Rewrite the reflection on grief below, starting with "I didn't really" and going on through "one great-grandfather left!)", with "personalities" changed to "temperaments".

___ Selected passage

I didn't really grieve when my grandfather died in 2000, as I was not that close to him (our personalities just didn't mix). I was more affected indirectly through my father, who now had no living parents (although he did have one great-grandfather left!)
...and I didn't cry much when my father died either in 2006. I had a lot of things going on in my life then that took my mind off grieving. I was very close to him and loved him dearly, but was the "strong" one in my family, going to college (it was my first semester then) and graduating. My mom actually ran a business - she had no prior experience running a business - and ran it for just over four years, while very distraught over my dad's death. She feels the stresses of running the business interfered with her ability to grieve.
I guess part of it may be a inborn distinction I make between events that have happened in the past, the present situation, and the future. For me, events that already occurred...occurred. There's nothing you can change about them. For the present, I do invest emotionally in those type of things that can change my present well-being...and for the future, I am often very nervous and anxious that things won't turn out right. I think this distinction is also responsible for the ease with which I forgive and forget. Not saying I'm virtuous or anything - I simply don't invest emotionally much in the past (intellectual interest in it is a whole different thing), and therefore if somebody has wronged me in the past, even gravely, I am perfectly willing to forgive them and do so with ease.
I too suffer from depression and anxiety, although it is much worse now than it was at the time of their deaths, due to my diagnosis with an incurable brain tumor and subsequent thefts, property damage, impoverishment, etc. I sustained. I do agree (perhaps with a bit of envy) that a death of a family member can be much more of a "deviation from normal" for a "happy" person for whom everything seems to go well than a person who is already depressed, and perhaps has had many major traumatic or saddening experiences in their life. I just think of my family business - it's happened more than once that somebody has said the delay of their installation date was the "worst thing that ever happened to them". If you're getting your stuff installed a little bit later than you thought, and that's the worst thing that has ever happened to you, than you must have not been through much else!

______
___ Dataset records

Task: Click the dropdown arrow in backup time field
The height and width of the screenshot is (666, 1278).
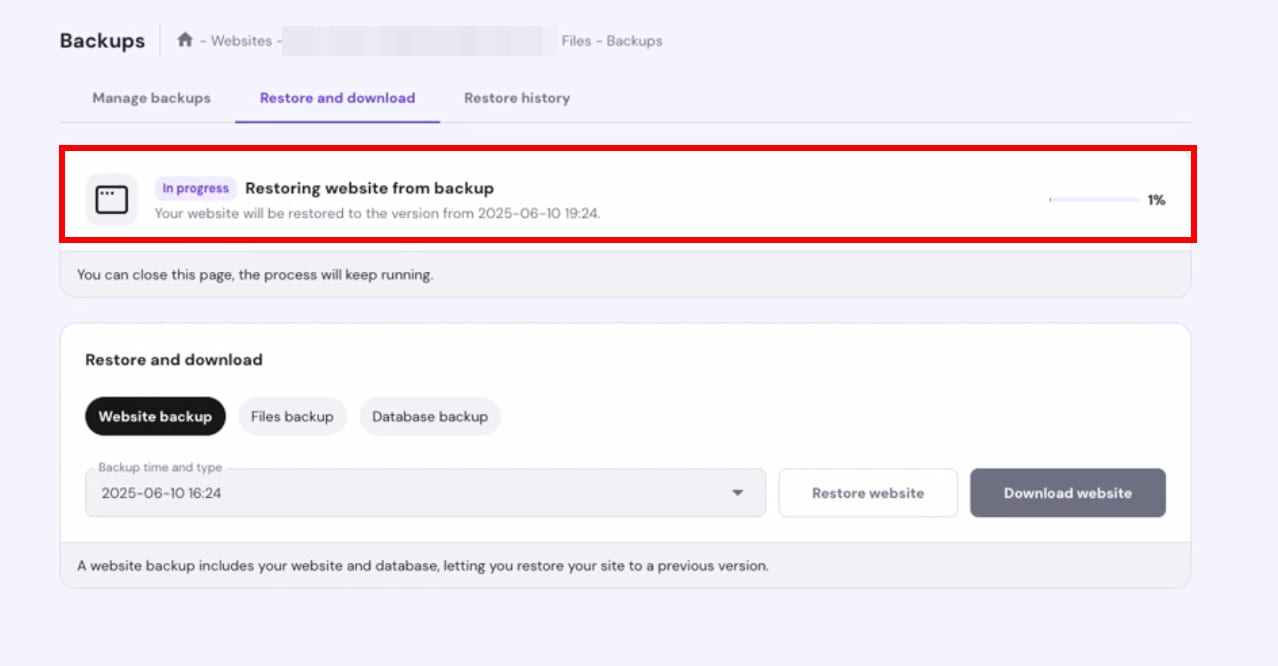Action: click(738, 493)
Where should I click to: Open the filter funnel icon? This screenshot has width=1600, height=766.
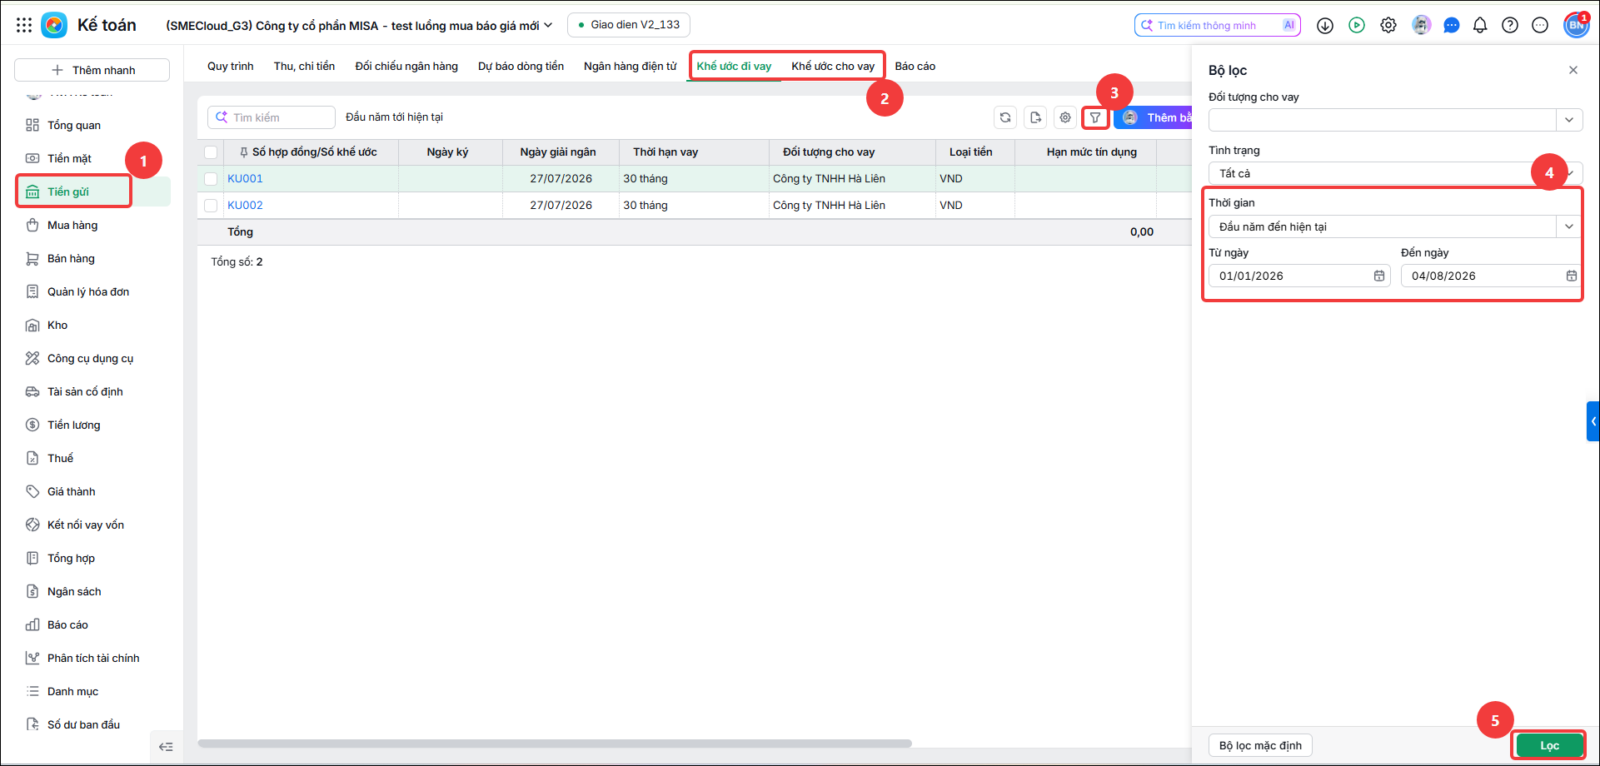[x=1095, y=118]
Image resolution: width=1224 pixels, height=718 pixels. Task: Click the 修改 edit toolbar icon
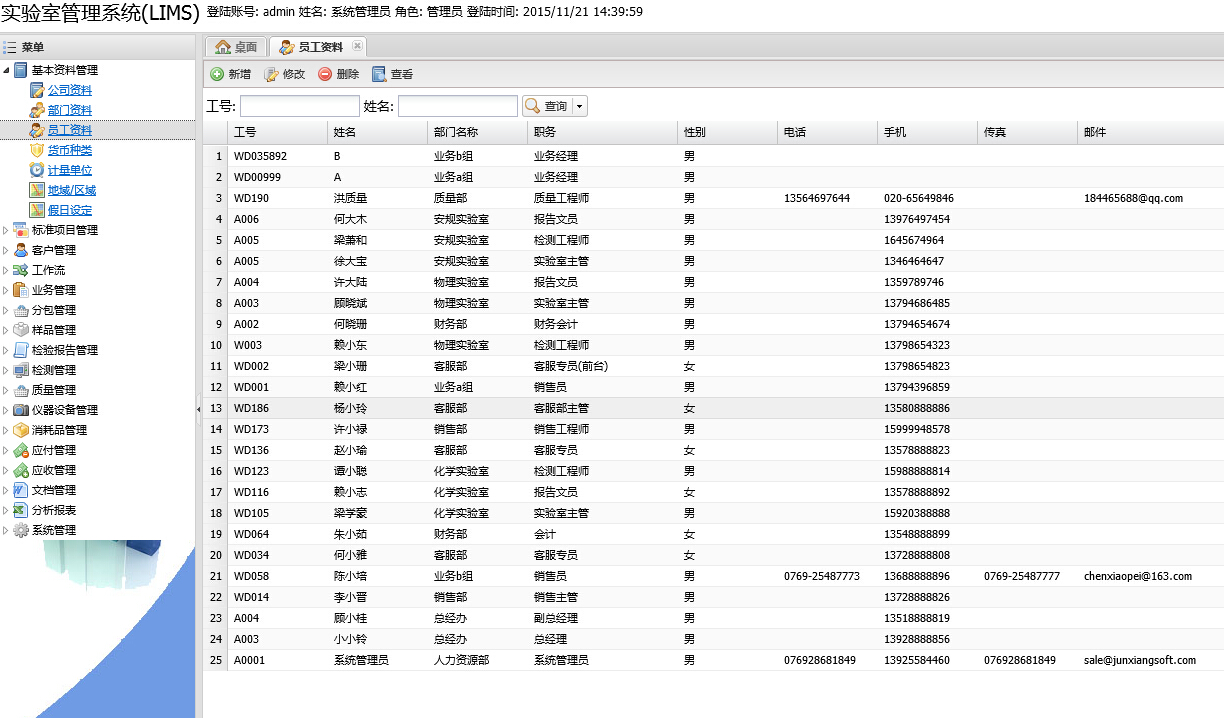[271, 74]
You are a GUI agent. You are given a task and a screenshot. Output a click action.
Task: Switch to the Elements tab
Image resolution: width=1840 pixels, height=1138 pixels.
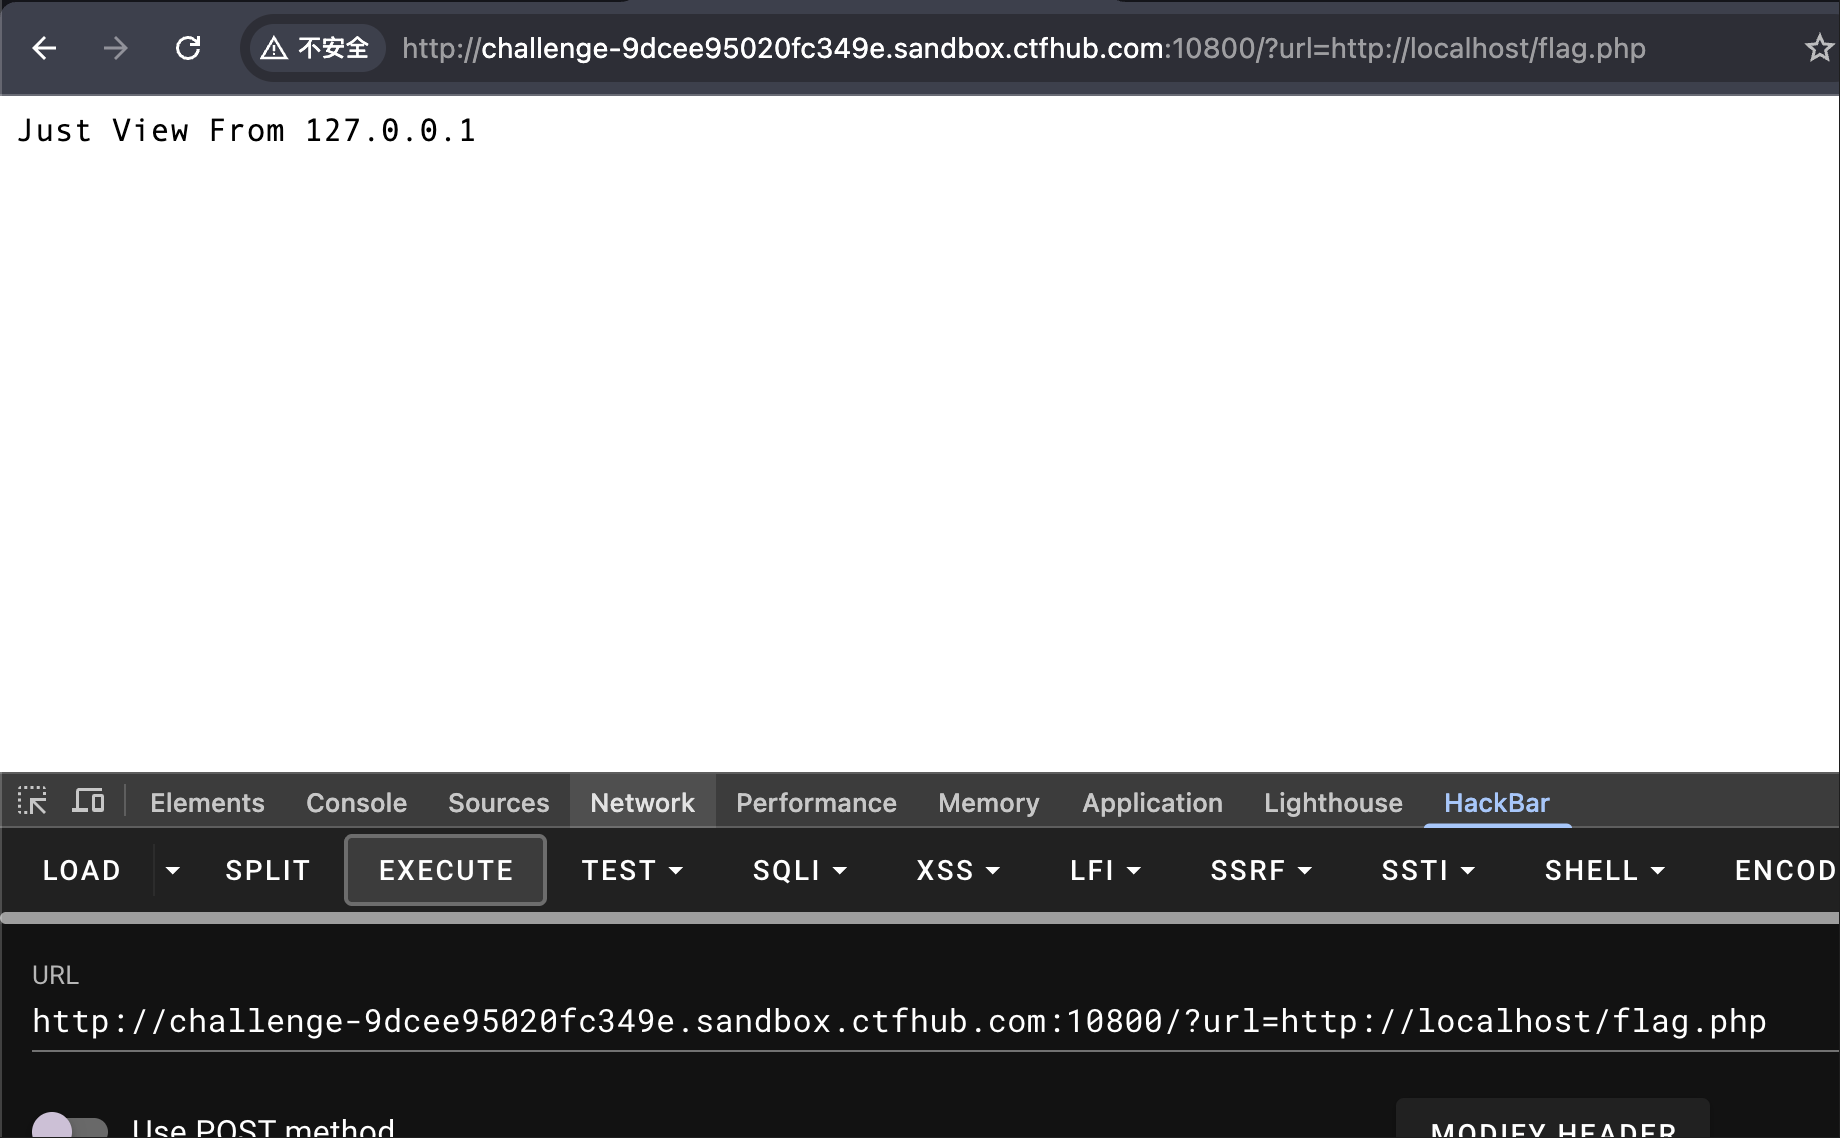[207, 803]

______

Solution
I didn't really grieve when my grandfather died in 2000, as I was not that close to him (our temperaments just didn't mix). I was more affected indirectly through my father, who now had no living parents (although he did have one great-grandfather left!)